= HOW TO COMPLETE THIS TASK =
The entries below contain a stretch that opens with the line containing "Open the controller settings sliders icon" and closes with the line containing "Toggle manual mode M on 生蒸汽补气阀"; set down that stretch exactly, both ends included, and nothing else.

(Stored data)
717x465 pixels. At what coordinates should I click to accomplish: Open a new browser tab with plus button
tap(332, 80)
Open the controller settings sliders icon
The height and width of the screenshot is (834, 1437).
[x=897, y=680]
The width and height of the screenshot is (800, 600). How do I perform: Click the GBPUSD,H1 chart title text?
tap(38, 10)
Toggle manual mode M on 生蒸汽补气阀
---
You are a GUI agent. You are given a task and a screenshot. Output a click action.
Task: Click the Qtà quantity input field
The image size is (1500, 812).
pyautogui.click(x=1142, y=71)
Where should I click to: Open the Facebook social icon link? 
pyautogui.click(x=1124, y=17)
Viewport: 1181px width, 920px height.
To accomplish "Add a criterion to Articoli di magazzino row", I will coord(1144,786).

= EXERCISE RESPONSE =
Open the controller settings sliders icon
The height and width of the screenshot is (834, 1437).
[x=897, y=680]
The width and height of the screenshot is (800, 600). How do I perform: Click the GBPUSD,H1 chart title text?
tap(38, 10)
Toggle manual mode M on 生蒸汽补气阀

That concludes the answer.